Une équipe transdisciplinaire composée entre autres d’architectes, de paysagistes et d’urbanistes devrait donc être désignée le 16 août. “Nous voulons garantir un développement urbain réfléchi et cohérent du fait de la proximité avec la Cité radieuse et la résidence Brasilia. Nous restons donc très vigilants”, avance Laure-Agnès Caradec.
Pression immobilière
Sans attendre cette feuille de route, un énorme complexe immobilier va voir le jour à quelques centaines de mètres de la Cité radieuse. L’opération, confiée au cabinet Carta et baptisée Renault-Michelet, prévoit la construction de 700 logements et 11 000 m2 de bureaux à l’emplacement actuel du concessionnaire Renault. La livraison du tout est programmée pour 2019. Pour le maire des 6e et 8e arrondissements, Yves Moraine (LR), malgré l’antériorité du projet par rapport au classement Unesco, “il n’y a pas de regrets à avoir”.
En terme d’urbanisme, l’inscription au patrimoine de l’Unesco n’apporte d’ailleurs pas de protection supplémentaire. “La Cité radieuse est déjà protégée par les cadres juridiques du classement au patrimoine historique”, explique Benoît Cornu, président de l’association des sites Le Corbusier. L’immeuble bénéficie depuis 1986 d’une zone tampon dans “laquelle rien ne peut se passer sans autorisations particulière”, souligne celui qui est aussi adjoint au maire de Ronchamp, une autre ville marquée par la main du “Corbu”. Cette réglementation limite par exemple la hauteur et l’espacement des constructions. “Le projet Renault s’inscrit dans le développement urbain classique. Il a fait l’objet d’une réflexion collective. C’était le meilleur projet”, assure Laure-Agnès Caradec.
Pour Renault, le coup est parti, avec un permis de construire signé l’été dernier, mais trois autres grandes parcelles privées motivent la réflexion de la Ville (voir schéma ci-dessous) : le concessionnaire Peugeot (3,93 hectares), le club de squash (1,58 hectare) et le supermarché Casino (2,16 hectares). À eux seuls, ces trois lots représentent donc un cinquième du périmètre du plan guide. L’enjeu était déjà identifié dans une étude de l’Agence d’urbanisme de Marseille livrée en mars 2016 et intitulée “Quel quartier autour de la Cité Radieuse ?”. Ces parcelles “ont vocation à muter”, indique l’Agam, c’est-à-dire qu’elles sont susceptibles de faire l’objet de projets de construction.
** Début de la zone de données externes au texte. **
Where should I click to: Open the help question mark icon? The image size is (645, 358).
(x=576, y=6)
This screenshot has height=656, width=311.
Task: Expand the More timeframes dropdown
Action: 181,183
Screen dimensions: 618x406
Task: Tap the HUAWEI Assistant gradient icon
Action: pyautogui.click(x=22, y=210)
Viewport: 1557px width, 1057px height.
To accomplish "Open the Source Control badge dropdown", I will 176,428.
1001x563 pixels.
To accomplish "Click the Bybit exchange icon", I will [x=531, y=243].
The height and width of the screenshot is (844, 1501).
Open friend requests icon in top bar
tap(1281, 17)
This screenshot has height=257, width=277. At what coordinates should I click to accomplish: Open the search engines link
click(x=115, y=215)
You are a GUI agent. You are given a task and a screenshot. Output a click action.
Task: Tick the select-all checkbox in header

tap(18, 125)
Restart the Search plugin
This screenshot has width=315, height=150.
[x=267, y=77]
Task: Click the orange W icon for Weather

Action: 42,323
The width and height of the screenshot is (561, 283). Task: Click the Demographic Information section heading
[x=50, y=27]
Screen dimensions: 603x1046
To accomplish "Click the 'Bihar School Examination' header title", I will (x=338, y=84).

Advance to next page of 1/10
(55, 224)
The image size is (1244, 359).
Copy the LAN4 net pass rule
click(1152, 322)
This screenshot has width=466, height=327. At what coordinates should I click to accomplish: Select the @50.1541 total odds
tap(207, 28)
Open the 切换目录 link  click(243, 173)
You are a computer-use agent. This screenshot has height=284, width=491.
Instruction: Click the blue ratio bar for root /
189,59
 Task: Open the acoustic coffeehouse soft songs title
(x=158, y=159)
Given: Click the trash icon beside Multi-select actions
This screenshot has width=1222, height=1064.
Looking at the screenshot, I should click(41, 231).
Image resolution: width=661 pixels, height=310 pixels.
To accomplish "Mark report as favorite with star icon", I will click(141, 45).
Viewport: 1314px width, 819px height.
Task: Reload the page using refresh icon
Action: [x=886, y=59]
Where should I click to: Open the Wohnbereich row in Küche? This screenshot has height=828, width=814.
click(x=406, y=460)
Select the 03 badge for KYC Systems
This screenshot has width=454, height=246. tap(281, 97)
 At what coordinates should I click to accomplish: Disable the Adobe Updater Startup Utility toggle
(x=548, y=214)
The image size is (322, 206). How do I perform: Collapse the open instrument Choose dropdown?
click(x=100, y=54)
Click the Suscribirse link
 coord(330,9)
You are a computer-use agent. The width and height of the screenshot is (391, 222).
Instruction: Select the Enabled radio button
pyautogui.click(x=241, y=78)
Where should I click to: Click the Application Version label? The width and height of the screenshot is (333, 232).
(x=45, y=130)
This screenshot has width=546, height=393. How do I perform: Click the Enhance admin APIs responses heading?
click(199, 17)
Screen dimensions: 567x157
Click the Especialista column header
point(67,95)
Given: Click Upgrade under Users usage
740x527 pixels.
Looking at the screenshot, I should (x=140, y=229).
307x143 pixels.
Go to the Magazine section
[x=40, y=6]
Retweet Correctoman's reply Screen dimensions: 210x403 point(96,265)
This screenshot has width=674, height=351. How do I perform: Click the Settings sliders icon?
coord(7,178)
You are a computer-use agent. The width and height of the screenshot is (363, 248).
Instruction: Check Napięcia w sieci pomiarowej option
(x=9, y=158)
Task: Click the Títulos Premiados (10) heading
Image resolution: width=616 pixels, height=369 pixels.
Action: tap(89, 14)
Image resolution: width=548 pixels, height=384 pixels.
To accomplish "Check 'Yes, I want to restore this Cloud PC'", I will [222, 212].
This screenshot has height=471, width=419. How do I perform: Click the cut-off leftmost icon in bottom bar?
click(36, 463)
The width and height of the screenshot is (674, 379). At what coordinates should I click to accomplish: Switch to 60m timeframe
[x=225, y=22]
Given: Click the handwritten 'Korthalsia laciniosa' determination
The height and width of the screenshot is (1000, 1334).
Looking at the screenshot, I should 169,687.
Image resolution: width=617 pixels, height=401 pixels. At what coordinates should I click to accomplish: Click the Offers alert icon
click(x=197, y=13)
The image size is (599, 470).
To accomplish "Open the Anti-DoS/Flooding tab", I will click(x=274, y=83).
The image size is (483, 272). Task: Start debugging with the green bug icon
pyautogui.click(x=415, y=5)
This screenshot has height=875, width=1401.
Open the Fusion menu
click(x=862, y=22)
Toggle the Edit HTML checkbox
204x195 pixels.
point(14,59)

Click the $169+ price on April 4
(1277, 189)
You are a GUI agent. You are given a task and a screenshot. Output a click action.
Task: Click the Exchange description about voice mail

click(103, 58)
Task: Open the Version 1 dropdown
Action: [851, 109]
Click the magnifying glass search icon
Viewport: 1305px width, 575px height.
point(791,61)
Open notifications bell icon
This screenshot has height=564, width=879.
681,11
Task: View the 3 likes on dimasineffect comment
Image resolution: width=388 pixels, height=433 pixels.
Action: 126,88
Face à la pression immobilière dans les 6e et 8e arrondissements, il peut être tentant pour les entreprises de vendre ou de transformer leurs propriétés foncières plutôt que de les exploiter.
Pour l’instant, la Ville ne donne pas d’indications précises sur l’avenir de ces terrains. Mais on comprend à la lecture de l’appel d’offres, récupéré par nos soins, que des projets immobiliers sont à l’ordre du jour. Les équipes sont invitées à travailler “en partenariat avec les propriétaires fonciers” sur des “fiches de constructions” pour ces trois lots. Elles devront notamment proposer des implantations possibles de bâtiments, leur hauteur, ainsi qu’une répartition des surfaces (logement, bureau, commerce, équipement…) avec une “programmation des rez-de-chaussée”.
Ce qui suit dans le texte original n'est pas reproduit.